What Red Flag stands for is published on our website and in every issue of our paper.

Our paper was launched last year by Labour Party members who were former members of Workers Power which was the section in Britain of the League for the Fifth International. Alongside hundreds of thousands of voters, they joined Labour in response to Jeremy Corbyn’s appeal for former members to return to a Labour Party that was going to fight austerity, racism and war: “welcome back, welcome home”.

Some might say it’s a tough time to be a Trotskyist, while on social media, hundreds of new Labour Party members are saying that if Watson hates Trotsky, he can’t have been that bad. Alongside this people are asking what Trotsky really stood for.

Anyone who wants to know would be wise not to take the BBC’s word for it. Nor should they take Watson’s: his dossier quotes what it claims is a Trotskyist how-to guide to disrupting Labour Party meetings, but in fact the whole quote was taken from a right wing website.
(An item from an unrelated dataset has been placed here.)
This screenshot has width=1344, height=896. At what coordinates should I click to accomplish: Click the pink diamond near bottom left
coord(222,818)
Instead we recommend this biography. It’s a simple introduction that takes you through Trotsky’s life, his role as a leader of the Russian revolution 99 years ago, his fight against the descent of the USSR into a one party dictatorship, his struggle against fascism in Germany and Spain, and his work creating a new world party of socialists and a programme for social revolution.

What does all this mean for Britain today? Red Flag stands for: the democratic renewal of the Labour Party, a mass movement to fight the Tories, socialist policies for a Labour government and a revolution to establish a Socialist Republic of Britain. If that’s Trotskyism, so be it.
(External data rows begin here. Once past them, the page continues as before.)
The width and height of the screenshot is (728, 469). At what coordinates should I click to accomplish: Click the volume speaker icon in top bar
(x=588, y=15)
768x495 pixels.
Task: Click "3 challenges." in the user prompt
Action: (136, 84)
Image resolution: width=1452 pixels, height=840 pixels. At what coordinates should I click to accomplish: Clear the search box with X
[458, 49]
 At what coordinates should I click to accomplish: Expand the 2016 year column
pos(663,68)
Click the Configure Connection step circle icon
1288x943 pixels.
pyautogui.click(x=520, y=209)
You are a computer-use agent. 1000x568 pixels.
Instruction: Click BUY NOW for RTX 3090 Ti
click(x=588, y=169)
Trotsky also had a few things to say about the British Labour Party, including some pretty salty remarks about the Tom Watsons of his day.

Like Marx and Engels, who campaigned for a Labour Party, Trotsky urged his British supporters to join the Labour Party in the 1930s. They supported the mass party of the working class in Britain, whilst criticising its right wing leaders. In the party they argued for a socialist programme without twisting arms, plotting or conniving.

There is much to learn from this honest, principled approach to politics.

Why the Right hates the Left

The Labour leadership has repeatedly persecuted and expelled revolutionary socialists. Their real ‘crime’ has not been against the membership but expressing honest criticism of the leaders – in particular their broken promises to the working class. The right wing expelled socialists in the 1980s because Kinnock abandoned the miners, abandoned the dockers, and abandoned left wing councils like Lambeth and Liverpool.

The same is happening today. The right wing are against Corbyn’s policies and against the mass social movement he is inspiring across the country. They say they want a party of power not a party of protest. We say we need a party which builds up its forces in mass active protests against the Tories now, and comes to power on a wave of mass action ready to deliver permanent social change.

Elections are part of that struggle but only part of it. Without mass action the ruling class will never make major concessions, ones that involve a real transformation of society, ones that touch on their ownership of production and monopoly of armed force. All history shows us that when a left wing government comes to power, only by winning an election, then no matter how radical its programme it will be undermined and sabotaged by the establishment at every turn. Just look what happened in Greece!

The Tories and their ruling class backers will have no hesitation in resorting to extra-parliamentary action to stop a Corbyn government carrying out radical change. They will resort to the bond markets, the currency exchanges and the banks to force the economy into crisis. But as the serving generals have made clear to Corbyn they will not hold back from unconstitutional direct action either. They can only be stopped by a vast social movement ready and willing to take revolutionary action.

For all these reasons Red Flag takes its rightful place in the Labour Party, in building Momentum alongside branches and CLPs, and is working for a mass movement against the Tories and a Labour government that breaks with the capitalists and fights for socialism.